FIGURE 3:

ER stress elevates M6P. (A) SLO-permeabilized normal (MPI^+/+) MEFs were incubated 1 h at 37°C with nucleotide sugar LLO precursors in the absence or presence of 100 μM G6P, 100 μM M6P, and/or 200 μM M6Po. Released free glycans (G₄–G₇ equivalent pool) measured by FACE are expressed as percent of untreated controls (duplicates ± range). (B) FACE gels showing hexose-Ps of PERK^+/+ and PERK^−/− MEFs, either unstressed (triplicates) or stressed (2 mM DTT [triplicates] or 150 nM TG [duplicates]) for 1 h. Cells were ∼80% confluent. Electrophoresis is top to bottom. Positions of AMAC-conjugated standards are labeled. When required, G1P-AMAC and M1P-AMAC were resolved by running gels longer (e.g., see Figure 6B, upper). Although labeled as hexose-1-Ps for clarity, FACE analysis requires dephosphorylation of M1P and G1P prior to AMAC conjugation.
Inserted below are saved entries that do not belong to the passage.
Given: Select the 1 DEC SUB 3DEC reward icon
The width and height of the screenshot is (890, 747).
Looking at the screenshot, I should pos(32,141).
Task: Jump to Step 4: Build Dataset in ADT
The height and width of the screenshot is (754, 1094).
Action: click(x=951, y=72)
Cross-hatched bars indicate unidentified AMAC conjugates increased by ER stress. (C) Intracellular M6P concentrations (μM) in PERK^−/− MEFs (averages of duplicates ± range) after no treatment (white) or treatments with DTT (2 mM, 1 h, black), TG (150 nM, 1 h, gray), or d-mannose (10 mM, 1 h, vertical stripes).